Partnership to Increase Broadband Access in Kenilworth-Parkside in NE DC
Only about 25 percent of households in the Kenilworth-Parkside community in Northeast Washington have access to broadband internet, compared to about 90 percent of households in the affluent Georgetown section of Northwest D.C. That huge gap in internet access is what drives the partnership between Comcast and the DC Promise Neighborhood Initiative (DCPNI).
In a special event moderated by Roland S. Martin at Neval Thomas Elementary School, DCPNI announced with Comcast the launch of the Internet Essentials Program, a partnership that will provide low-income families with internet services and digital literacy workshops. To date, Internet Essentials has connected nearly 220,000 families or 900,000 people in the United States to the internet, with over 5,000 in the D.C. area benefiting from the program so far. DCPNI and Comcast hope to increase this number.
Comcast Executive Vice President David Cohen said that current numbers show that 98 percent of children use the internet to do homework and 94 percent of households use the internet for general research.
Several community and non-profit leaders were on hand for the Sept. 24 announcement of the partnership including Alma J. Powell, chairman of America’s Promise Alliance and DCPNI honorary chair; Ayris T. Scales, DCPNI executive director; Jessica Rosenworcel, commissioner at the Federal Communications Commission; Irasema Salcido, DCPNI founder and president of Cesar Chavez Public Charter Schools; Cohen; and representatives from City Year, EduCare, the Tiger Woods Learning Center and Discovery Education.
“What excites me about this opportunity is the training that comes with it,” Scales said at the event. In addition to internet access, the program will offer free training to families in the community on how to use broadband services. Cohen added that the digital literacy training will ensures “understanding, engagement and involvement. [The program] will connect [students] in school, in the neighborhood and at home” he said.
DCPNI spent six weeks preparing for the launch. Scales said that she was “ecstatic” about the partnership. “This has been the best week ever,” she said.
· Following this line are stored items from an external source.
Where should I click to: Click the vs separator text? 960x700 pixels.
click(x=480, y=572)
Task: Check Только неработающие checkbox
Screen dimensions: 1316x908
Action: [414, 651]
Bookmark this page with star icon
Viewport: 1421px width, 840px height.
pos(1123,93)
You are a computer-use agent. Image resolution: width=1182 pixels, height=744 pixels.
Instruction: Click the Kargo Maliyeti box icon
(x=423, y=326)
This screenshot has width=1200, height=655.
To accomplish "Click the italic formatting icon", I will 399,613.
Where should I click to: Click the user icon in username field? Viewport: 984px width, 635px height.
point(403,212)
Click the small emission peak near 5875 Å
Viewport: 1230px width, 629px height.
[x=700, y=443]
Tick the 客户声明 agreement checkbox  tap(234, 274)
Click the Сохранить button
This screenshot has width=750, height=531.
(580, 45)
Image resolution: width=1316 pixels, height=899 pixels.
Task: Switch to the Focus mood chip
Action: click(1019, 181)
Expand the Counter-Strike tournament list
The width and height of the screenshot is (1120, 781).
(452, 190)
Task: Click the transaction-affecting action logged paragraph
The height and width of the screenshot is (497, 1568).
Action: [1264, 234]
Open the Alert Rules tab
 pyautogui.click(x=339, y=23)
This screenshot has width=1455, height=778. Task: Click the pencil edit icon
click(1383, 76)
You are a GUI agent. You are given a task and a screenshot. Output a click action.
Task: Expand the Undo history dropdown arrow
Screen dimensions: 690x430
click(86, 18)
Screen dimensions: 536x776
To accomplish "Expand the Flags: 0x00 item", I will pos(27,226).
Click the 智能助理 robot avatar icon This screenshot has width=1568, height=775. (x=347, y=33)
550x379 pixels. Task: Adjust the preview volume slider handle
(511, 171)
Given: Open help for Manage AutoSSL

This year marks the third year of partnership between Comcast and DCPNI. It also is the first year that the partnership expanded. Comcast took the first steps toward increasing internet access at the event by raffling off five new netbooks to students from Neval Thomas Elementary and Cesar Chavez Middle and High School Parkside campuses. The students also received an Opportunity Card, which ensures them free access to servers for a year.
Ruth Barnes, Neval Thomas’s principal, said that the Internet Essentials Program will “actively raise the quality of life for every child.” She added that the program’s goal is to provide practical, step by step assistance. “Our [the community’s] mission is to provide.”
FCC Commissioner Jessica Rosenworcel added that internet access is vital for the success of children and families. “The more homes with broadband access, the stronger our communities will be,” she said.
DCPNI and Comcast hope to use the Internet Essentials Program as a model on how to bridge the digital divide in the United States. The program will provide 300 free netbooks to enrollees and afford residents in Kenilworth-Parkside with a DCPNI computer lab equipped with internet service courtesy of Comcast.
Alma Powell, honorary chair of DCPNI’s board of directors, summed up the effort best when she described numerous visits to the Kenilworth-Parkside community. “I love to come to the Promise neighborhood. Every time you come you see something new and different that is being built and developed. “
“It shows what can be done when a community comes together around one purpose,” Powell said.